### INPUT ROWS
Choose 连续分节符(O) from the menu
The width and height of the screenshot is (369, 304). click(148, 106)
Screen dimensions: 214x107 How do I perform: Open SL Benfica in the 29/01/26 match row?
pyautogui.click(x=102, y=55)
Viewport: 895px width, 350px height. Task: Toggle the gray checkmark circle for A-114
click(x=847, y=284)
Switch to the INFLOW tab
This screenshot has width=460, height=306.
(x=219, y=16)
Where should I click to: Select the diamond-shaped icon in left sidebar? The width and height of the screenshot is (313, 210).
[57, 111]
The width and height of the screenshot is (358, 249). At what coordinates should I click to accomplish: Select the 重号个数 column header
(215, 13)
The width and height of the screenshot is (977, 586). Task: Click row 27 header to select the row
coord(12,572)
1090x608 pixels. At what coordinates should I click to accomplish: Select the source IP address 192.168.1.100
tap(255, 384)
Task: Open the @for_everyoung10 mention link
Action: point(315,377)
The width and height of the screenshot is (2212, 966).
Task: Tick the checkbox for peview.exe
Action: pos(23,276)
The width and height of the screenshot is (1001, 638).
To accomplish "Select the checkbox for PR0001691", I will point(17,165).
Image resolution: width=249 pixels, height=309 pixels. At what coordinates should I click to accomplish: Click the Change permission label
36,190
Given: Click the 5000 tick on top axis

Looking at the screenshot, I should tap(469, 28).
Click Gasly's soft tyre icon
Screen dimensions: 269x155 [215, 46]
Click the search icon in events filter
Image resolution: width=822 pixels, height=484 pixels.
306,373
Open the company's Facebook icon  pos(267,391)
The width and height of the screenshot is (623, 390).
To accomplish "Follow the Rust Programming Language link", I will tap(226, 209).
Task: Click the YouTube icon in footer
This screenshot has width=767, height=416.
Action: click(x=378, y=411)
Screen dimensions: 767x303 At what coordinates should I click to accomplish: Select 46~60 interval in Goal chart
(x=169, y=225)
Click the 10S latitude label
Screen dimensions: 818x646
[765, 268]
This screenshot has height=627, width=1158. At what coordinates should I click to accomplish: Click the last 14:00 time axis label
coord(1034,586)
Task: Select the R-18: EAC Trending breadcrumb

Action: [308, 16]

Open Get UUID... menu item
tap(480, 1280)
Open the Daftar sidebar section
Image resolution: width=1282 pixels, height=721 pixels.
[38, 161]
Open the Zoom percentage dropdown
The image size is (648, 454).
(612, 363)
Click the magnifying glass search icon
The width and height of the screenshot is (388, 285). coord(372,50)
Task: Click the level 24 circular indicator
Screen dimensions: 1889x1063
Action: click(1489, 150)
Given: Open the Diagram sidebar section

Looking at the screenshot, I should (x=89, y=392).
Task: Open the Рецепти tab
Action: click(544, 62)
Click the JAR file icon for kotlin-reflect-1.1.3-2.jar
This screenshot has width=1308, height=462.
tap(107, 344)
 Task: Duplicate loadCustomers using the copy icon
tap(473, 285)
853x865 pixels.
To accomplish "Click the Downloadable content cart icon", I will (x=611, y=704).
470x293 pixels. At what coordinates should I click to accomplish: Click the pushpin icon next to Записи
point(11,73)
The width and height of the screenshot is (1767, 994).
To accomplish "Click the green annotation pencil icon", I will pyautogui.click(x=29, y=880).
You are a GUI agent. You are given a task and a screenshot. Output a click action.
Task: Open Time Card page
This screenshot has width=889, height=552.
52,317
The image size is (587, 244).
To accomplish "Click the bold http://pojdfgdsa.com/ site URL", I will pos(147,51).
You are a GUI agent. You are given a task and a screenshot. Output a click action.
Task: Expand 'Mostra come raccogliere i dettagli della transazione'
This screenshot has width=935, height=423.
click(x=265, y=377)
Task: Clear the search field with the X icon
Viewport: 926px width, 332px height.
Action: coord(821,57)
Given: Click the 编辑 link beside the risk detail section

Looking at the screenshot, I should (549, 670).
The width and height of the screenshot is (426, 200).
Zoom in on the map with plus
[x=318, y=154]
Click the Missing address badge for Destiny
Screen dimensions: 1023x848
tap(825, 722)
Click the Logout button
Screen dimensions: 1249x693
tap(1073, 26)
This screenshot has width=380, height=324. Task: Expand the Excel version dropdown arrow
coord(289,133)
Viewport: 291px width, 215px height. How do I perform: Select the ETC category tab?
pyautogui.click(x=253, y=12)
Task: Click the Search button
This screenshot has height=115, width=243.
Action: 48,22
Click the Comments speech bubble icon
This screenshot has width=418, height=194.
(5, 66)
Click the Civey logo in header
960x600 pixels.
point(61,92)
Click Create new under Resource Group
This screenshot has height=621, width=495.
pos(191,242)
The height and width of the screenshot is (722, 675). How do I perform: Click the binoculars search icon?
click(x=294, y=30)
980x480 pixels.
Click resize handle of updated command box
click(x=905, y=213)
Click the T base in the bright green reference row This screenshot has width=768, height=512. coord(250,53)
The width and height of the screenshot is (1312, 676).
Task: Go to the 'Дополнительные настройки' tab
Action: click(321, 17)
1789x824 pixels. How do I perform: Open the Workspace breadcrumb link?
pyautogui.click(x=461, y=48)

### OBJECTIVE
Please copy the stretch of the material above from the line containing "Click the T" through the last line, keeping every line unchanged.

### RESPONSE TO THE TASK
Click the T base in the bright green reference row This screenshot has width=768, height=512. coord(250,53)
The width and height of the screenshot is (1312, 676).
Task: Go to the 'Дополнительные настройки' tab
Action: click(321, 17)
1789x824 pixels. How do I perform: Open the Workspace breadcrumb link?
pyautogui.click(x=461, y=48)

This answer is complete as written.